Une occupation illégale sous le regard des autorités
Un marché informel, surnommé L-Michel, s’est installé au cœur de la rue des Cadets, dans le quartier Kamayi, commune de Kananga. Malgré son caractère illégal, les autorités locales se contentent de percevoir une taxe d’étalage quotidienne sans prendre de mesures concrètes.

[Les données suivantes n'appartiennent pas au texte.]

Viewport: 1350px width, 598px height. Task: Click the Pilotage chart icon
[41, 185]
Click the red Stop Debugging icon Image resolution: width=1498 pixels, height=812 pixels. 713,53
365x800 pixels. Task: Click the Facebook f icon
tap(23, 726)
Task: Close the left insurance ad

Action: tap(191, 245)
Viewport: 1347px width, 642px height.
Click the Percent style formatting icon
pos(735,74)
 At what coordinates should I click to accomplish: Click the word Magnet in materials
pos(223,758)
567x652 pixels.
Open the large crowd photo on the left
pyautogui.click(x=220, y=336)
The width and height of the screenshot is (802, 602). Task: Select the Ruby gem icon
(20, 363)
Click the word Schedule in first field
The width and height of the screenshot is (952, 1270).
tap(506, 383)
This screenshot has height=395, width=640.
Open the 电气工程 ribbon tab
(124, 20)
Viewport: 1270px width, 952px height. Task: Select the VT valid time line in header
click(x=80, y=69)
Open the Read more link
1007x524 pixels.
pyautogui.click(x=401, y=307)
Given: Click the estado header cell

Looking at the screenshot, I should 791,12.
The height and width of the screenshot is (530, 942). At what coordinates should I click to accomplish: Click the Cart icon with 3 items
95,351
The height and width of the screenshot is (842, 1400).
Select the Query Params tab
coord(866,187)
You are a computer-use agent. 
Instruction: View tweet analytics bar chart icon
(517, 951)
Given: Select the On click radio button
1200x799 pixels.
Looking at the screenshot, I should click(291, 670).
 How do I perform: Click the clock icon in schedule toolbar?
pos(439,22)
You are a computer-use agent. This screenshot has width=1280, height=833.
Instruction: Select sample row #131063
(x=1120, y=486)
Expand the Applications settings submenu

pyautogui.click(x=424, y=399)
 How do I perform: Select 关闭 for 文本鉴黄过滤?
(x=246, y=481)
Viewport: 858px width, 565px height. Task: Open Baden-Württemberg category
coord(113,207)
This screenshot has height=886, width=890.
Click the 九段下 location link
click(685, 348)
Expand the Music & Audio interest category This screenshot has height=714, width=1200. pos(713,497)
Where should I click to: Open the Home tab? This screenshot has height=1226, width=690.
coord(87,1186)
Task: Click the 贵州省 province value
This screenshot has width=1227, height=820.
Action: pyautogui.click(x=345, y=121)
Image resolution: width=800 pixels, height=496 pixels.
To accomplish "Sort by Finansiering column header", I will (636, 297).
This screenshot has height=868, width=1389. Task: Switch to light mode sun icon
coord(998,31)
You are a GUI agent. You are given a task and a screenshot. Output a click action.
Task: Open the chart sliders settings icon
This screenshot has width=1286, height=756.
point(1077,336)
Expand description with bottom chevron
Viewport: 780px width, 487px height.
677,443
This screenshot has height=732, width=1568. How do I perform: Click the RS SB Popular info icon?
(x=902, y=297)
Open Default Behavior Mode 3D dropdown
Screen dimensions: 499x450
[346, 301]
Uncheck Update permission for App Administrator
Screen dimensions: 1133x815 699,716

Un obstacle à la circulation
Situé en diagonale de l’ancien bureau régional de la MONUSCO et près des installations de la SNCC, ce marché envahit la chaussée et les trottoirs. Les vendeurs étalent leurs marchandises directement sur la voie publique, laissant peu d’espace aux piétons. Résultat : une entrave majeure à la circulation et un risque accru d’accidents.
Un refuge faute de mieux
Les commerçants affirment occuper cet espace depuis plus de cinq ans, après leur expulsion du marché Kamayi-Offida. Malgré plusieurs décisions d’évacuation, ils persistent, faute d’un site mieux adapté.
“_Cela fait plus de cinq ans que nous sommes ici. Nous payons la taxe d’étalage tous les jours, mais les autorités ne nous proposent aucune alternative viable_”, témoigne un vendeur.
Un problème d’aménagement urbain
Ce marché pirate illustre le manque criant d’infrastructures adaptées à Kananga. L’absence de solutions pousse les commerçants à occuper l’espace public, au détriment de la sécurité et de l’ordre urbain.
Jusqu’à quand cette situation perdurera-t-elle ? La réponse repose entre les mains des autorités municipales.
Thomas Mukonga Tshilumba, depuis Kananga.